MAURITANIA-SENEGAL: Arrests raise questions over safe return of Mauritanian refugees

Thursday, October 25, 2007

A group that claims to represent some of the 30,000 Mauritanian refugees living in Senegal says the recent arrest of some returnees is a sign that the planned repatriation of thousands of others should not go ahead until their rights and safety can be assured.

The Collective of Mauritanian Refugees for Solidarity and Durable Solutions (CRMSSD) says seven refugees who returned to Mauritania in 1998 were recently incarcerated for about 10 days after a dispute over land in the village of Ngawlé, in Mauritania’s south-western Trarza region.

The CRMSSD is one of several organisations in Senegal representing Mauritanian refugees and is not part of a newly formed committee that was to regroup and represent all refugees before the United Nations.

The Collective nonetheless alleged recent press conferences that police jailed the black parties to the dispute and left their neighbours, lighter-skinned Moors, untouched – a move it says reveals the racist climate into which other refugees would return.

“We cannot accept that the rights of these refugees, who have been in Senegal for 18 years, be trivialised now,” Amadou Ndiaye, spokesperson for CRMSSD, said on 19 October.

“We have been very patient… So we are not now about to accept that our rights be harmed,” Ndiaye added.

Problem of land

Some 75,000 black Mauritanians were forcefully expelled from the Mauritania in 1989 after a border dispute erupted into ethnic violence.

“The problem of land is recurrent,” said Ibrahima Mangara, secretary general of the CRMSSD. “It was at the root of the deportations in 1989.”

After years of neglect, newly elected Mauritanian President Mohamed Ould Cheikh Abdallahi promised in June to make repatriation of refugees a priority and formally asked for assistance from the UN Refugee Agency (UNHCR).

The first phase of the voluntary repatriation was set to begin in October.

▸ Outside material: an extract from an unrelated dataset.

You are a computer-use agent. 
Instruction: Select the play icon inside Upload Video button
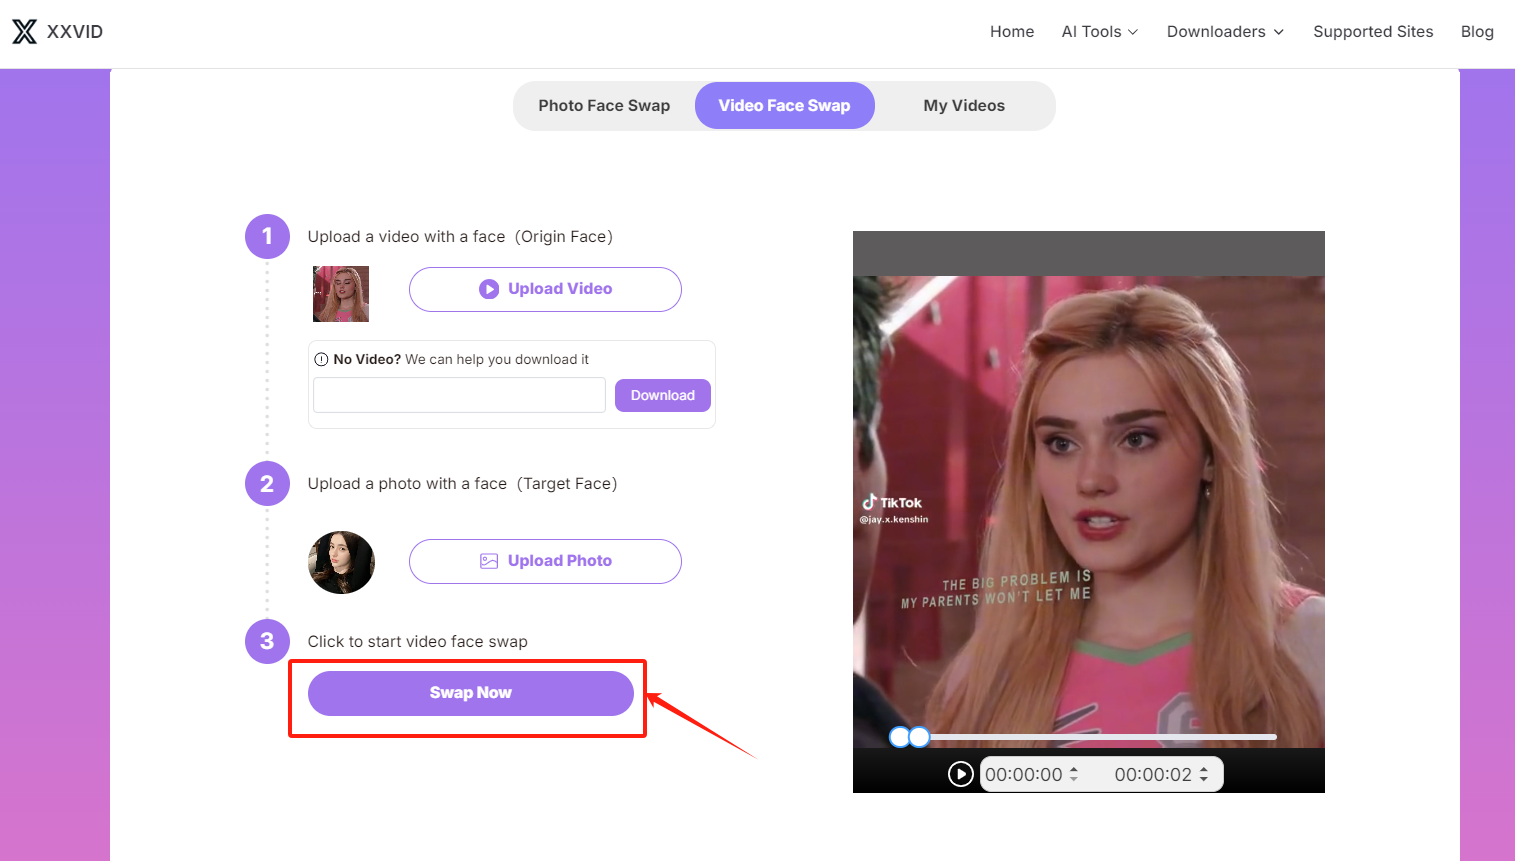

UNHCR, which calls the situation “one of the most protracted refugee situations in the world”, says signature of a tripartite agreement between Senegal, Mauritania and UNHCR is the last remaining step.

But the Collective says it wants to ensure the agreement truly protects refugees’ rights.

“We really do not want UNHCR and the Senegalese government to rush this repatriation without the reassurances that the return to Mauritania will meet all the conditions set out by refugee associations,” including reparations and assurances of safety, Mangara said.

Inconsistent details

Abdellahi Mohamed Mahmoud, governor of the Trarza region where the arrests took place, confirmed that five women and one young man were jailed, but said it was not due to racism or to the land dispute that had erupted between villagers.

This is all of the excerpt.